La carne francese
di Arturo Cellini

Bisogna ammetterlo. La carne francese è talvolta migliore di quella piemontese, e di tante altre. Io ad esempio ho un caro amico, Francesco Ferdinando Scala — chiamato familiarmente Fra, FraFer, o al limite Ferdi —, che per me è come un fratello maggiore che abita in un’altra città e, ogni volta che ci si vede, grandi sentimenti e lacrimoni asciugati di nascosto per salvaguardare le rispettive virilità.
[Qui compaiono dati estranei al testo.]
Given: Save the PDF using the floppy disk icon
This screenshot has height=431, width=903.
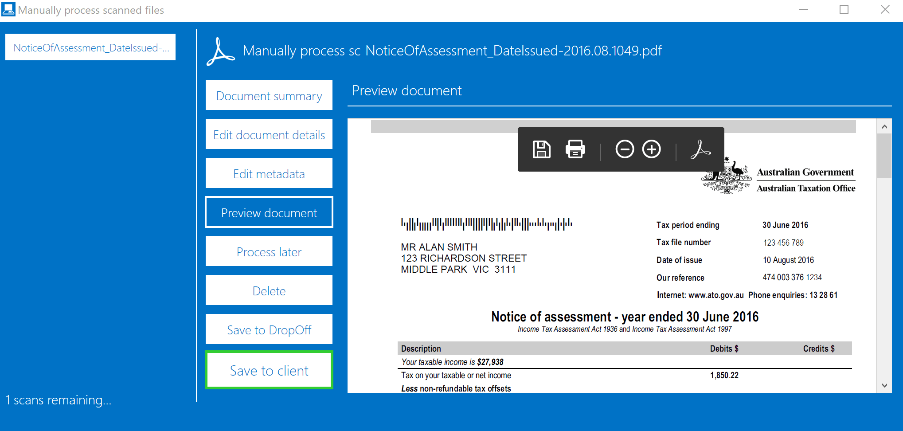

Ora, in verità abitiamo nello stesso quartiere e impiego esattamente dieci minuti a piedi per andare da casa mia a casa sua, ma era giusto per spiegare come stanno le cose fra noi.
FraFer milita nel Grande Partito della Sinistra, nel GPS cioè, e insomma, nessuno è perfetto, ma se c’è un uomo che risponda pienamente ai requisiti del militante esemplare, quello è FraFer, che ha come una specie di navigatore installato nell’emisfero sinistro del cervello e non si perde mai ma dico mai; arriva per la prima volta in una capitale dell’Est — che ne so, Tallinn — e dopo cinque minuti ha già capito quale sia il percorso più breve per andare dal punto A, dove ci si rifocilla di specialità locali (nel nostro esempio, spratti e verivorst), al punto B, dove si approcciano le locali ragazze ormai gonfi — gli uomini — di vodka, che in Estonia costa così poco, pare, che i finlandesi hanno un traghetto utilizzato esclusivamente per andare lì a fare il pieno di alcolici.
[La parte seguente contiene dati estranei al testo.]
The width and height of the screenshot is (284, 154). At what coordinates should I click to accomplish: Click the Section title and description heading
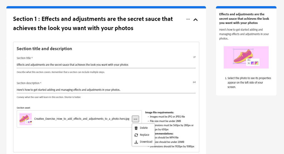pyautogui.click(x=44, y=49)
Insomma, altro che «Ricalcolo», FraFer non si perderebbe neanche se lo volesse, è come certi musicisti che hanno l’orecchio assoluto e di una nota ti sanno dire frequenza e altezza, e lui è come loro solo che il suo dono è un assoluto senso dell’orientamento, tanto che a volte lo pagano in nero per riscrivere gli itinerari sui siti tipo ViaMichelin o per riprogrammare quelli dei navigatori (anche se forse questa cosa del nero non dovevo dirla, perché nel suo partito fanno della questione etica un fiore all’occhiello; «Sì, di plastica», gli dico io per sfotterlo, e lui mi strizza immancabilmente un capezzolo, e mai che riesca a essere più veloce di lui nel prevenire questa mossa ormai prevedibile).
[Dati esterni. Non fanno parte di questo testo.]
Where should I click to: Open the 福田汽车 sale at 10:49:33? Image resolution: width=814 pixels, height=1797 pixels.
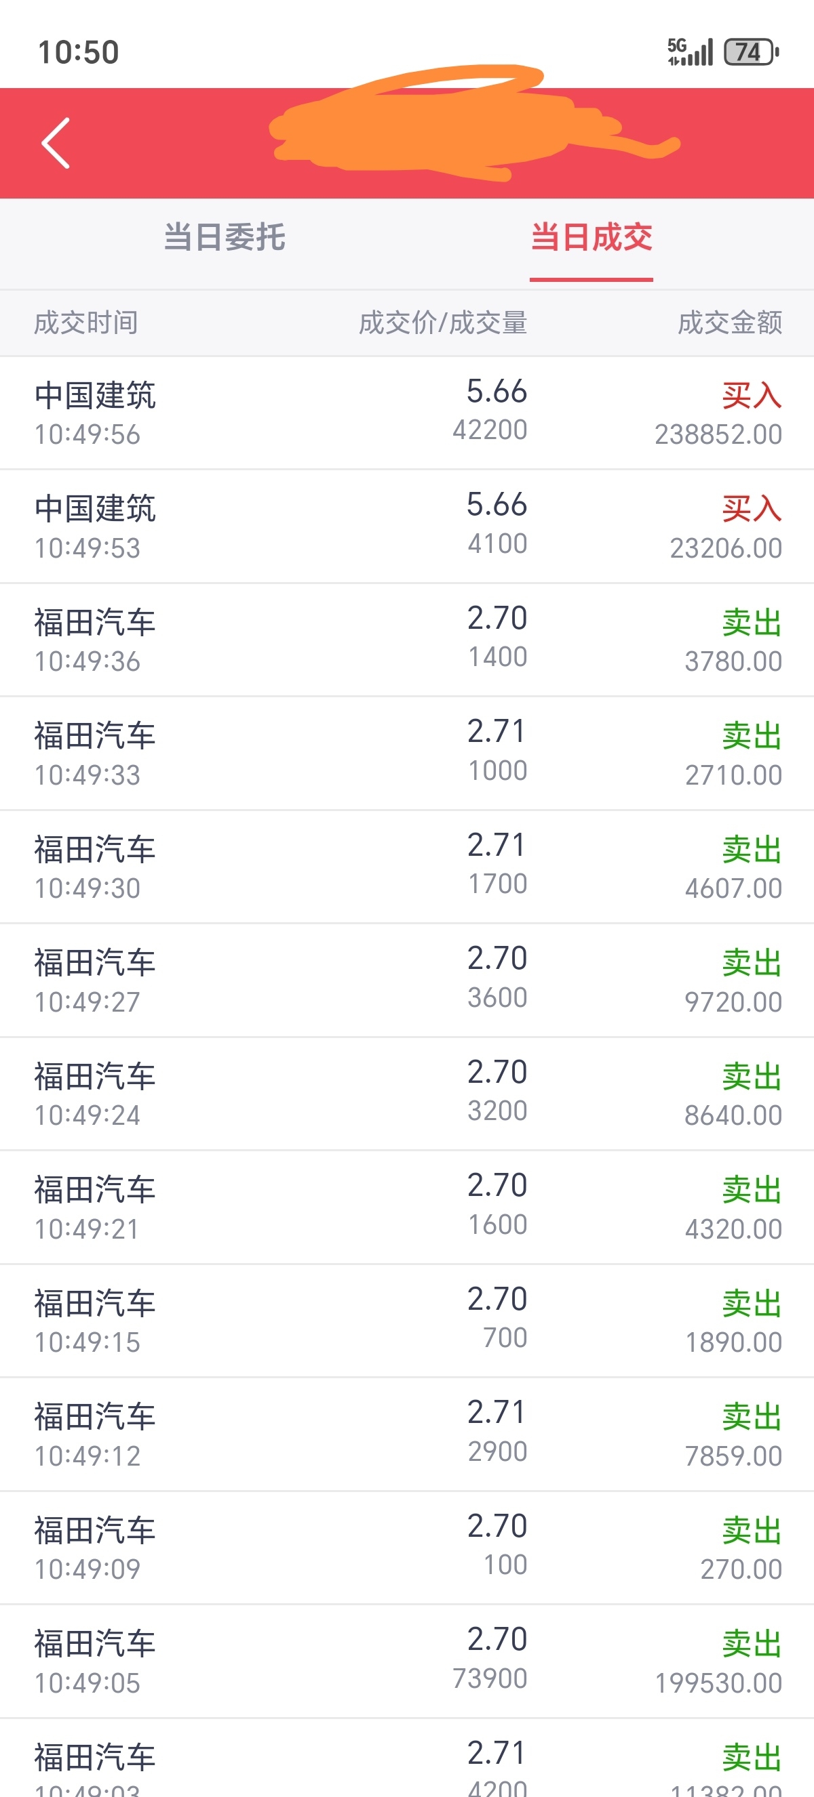click(x=407, y=754)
Ma sto divagando. Voglio dire, FraFer i vari punti B (e rispettivi lati) non li frequenta più molto spesso, perché è ormai felicemente sposato da tre anni con Luisa Riviera — la chiamo io Riviera perché di famiglia è originaria della Riviera di Ponente, e inspiegabilmente non ricordo mai il suo nome da signorina) —; ma spesso, quando lei non c’è, si dà alla pazza gioia organizzando sedute di autocoscienza e dibattito gastro-culinari nella casa di famiglia a Colcavagno nel Monferrato. Se le previsioni sono state accurate, la giornata è bella, splendida, e si viaggia con i finestrini abbassati, respirando a pieni polmoni l’aria che a mano a mano che ci si allontana dalla città si sgrava delle diossine, dei monossidi di carbonio, e invece di stagnare sulla città accarezza le fronde dei tigli che costeggiano la Provinciale e i nostri capelli. Io, allora, chiudo gli occhi e lascio che mi colga come un leggero capogiro alla vibrante metempsicosi del concime nei campi di frumento e di granturco, e un’euforia sempre nuova di ritrovare il naturale ritmo della terra che resiste alle offese del barbaro umanesimo contemporaneo.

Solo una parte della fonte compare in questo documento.